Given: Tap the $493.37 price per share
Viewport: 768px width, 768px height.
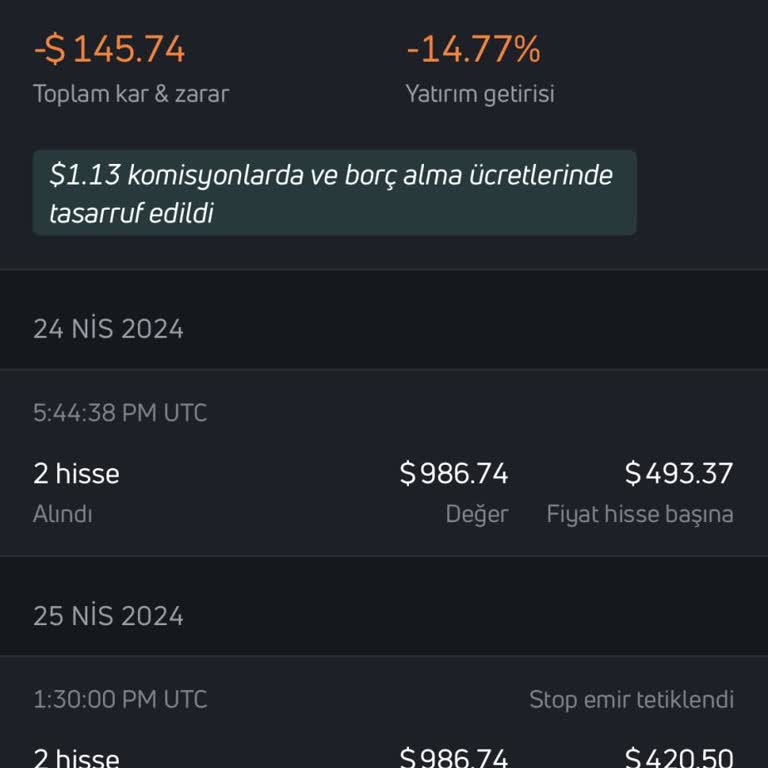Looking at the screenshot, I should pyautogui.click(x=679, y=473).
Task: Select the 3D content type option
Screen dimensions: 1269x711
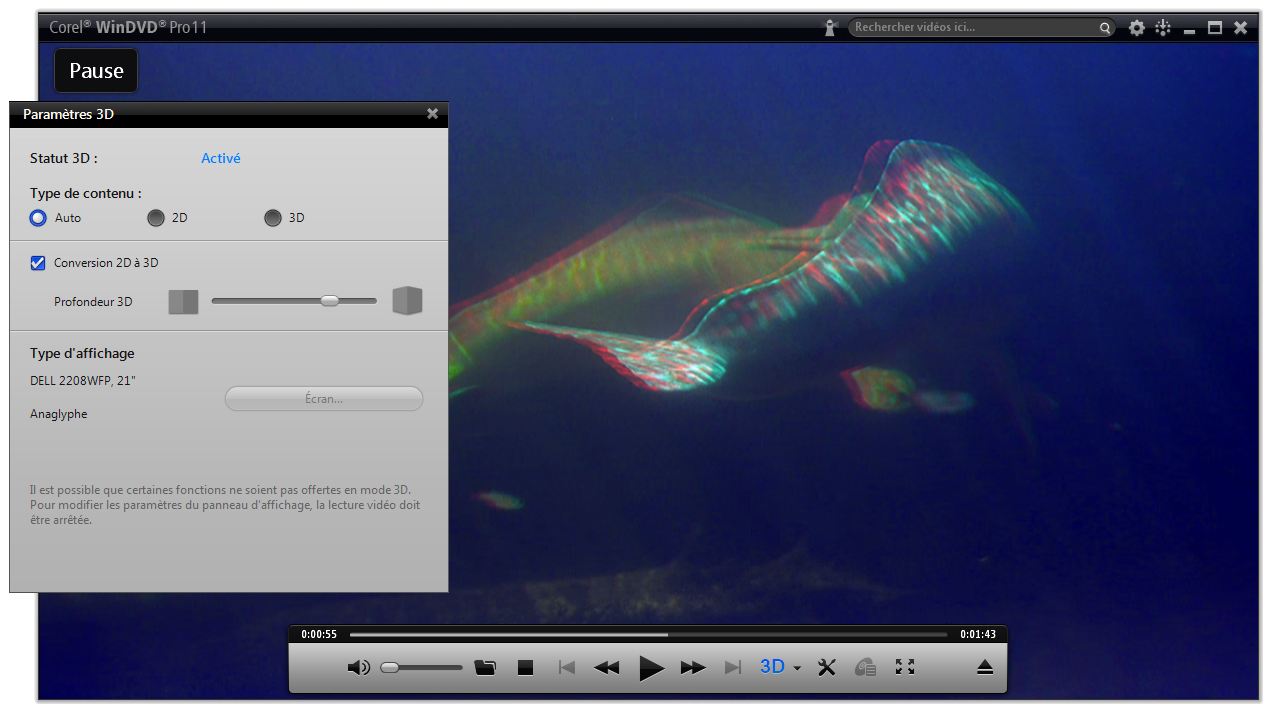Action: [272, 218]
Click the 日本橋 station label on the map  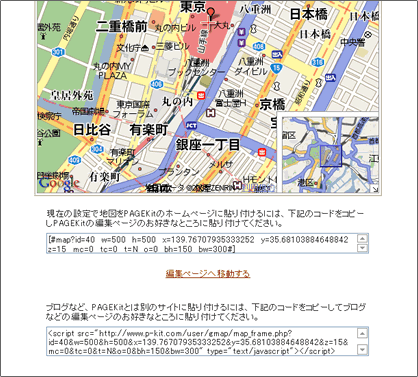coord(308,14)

--

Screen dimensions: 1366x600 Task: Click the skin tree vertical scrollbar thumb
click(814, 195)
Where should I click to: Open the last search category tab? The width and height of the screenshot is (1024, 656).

--

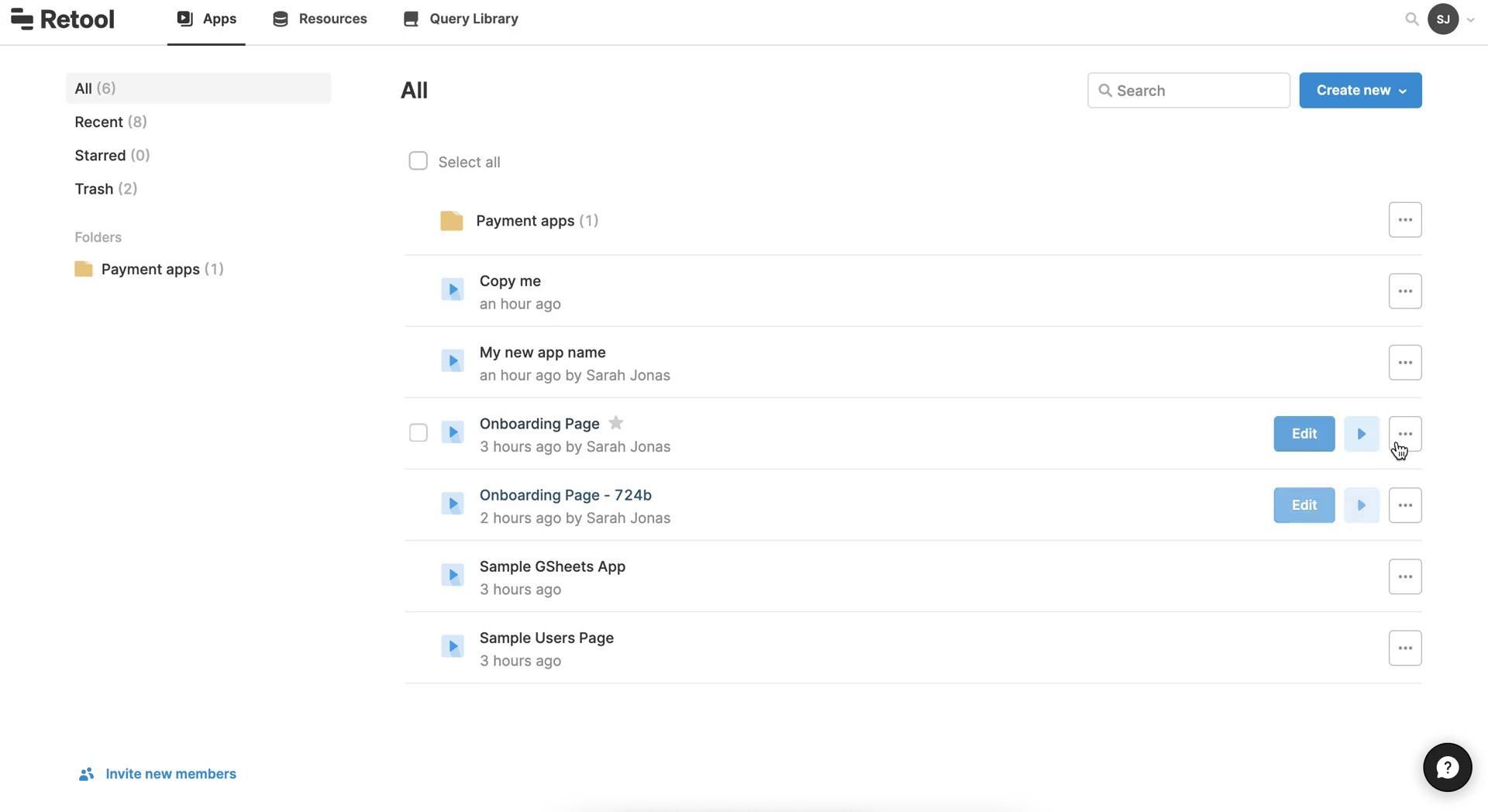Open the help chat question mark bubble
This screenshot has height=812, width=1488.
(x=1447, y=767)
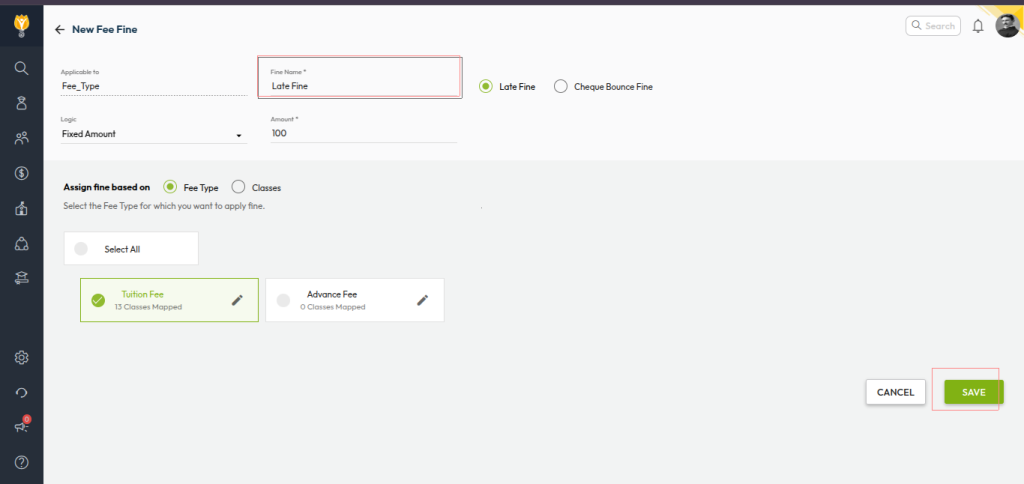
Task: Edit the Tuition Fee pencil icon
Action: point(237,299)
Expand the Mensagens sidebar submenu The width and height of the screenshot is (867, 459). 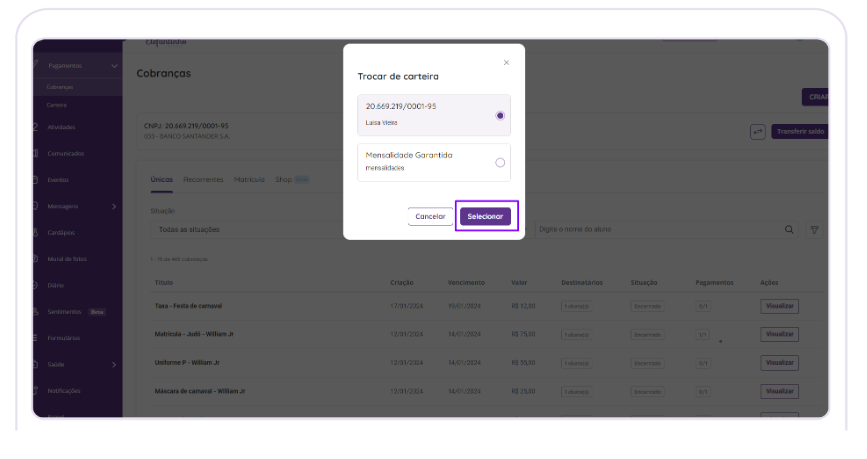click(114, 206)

TASK PROMPT ::
Out of the data above, transcribe exactly and only the lines starting with the line that has "Screen dimensions: 1366x600" and going on through the line that has "Where should I", both included.

THE COMPLETED TASK ::
Screen dimensions: 1366x600 Task: Click the skin tree vertical scrollbar thumb
click(814, 195)
Where should I click to: Open the last search category tab? The width and height of the screenshot is (1024, 656).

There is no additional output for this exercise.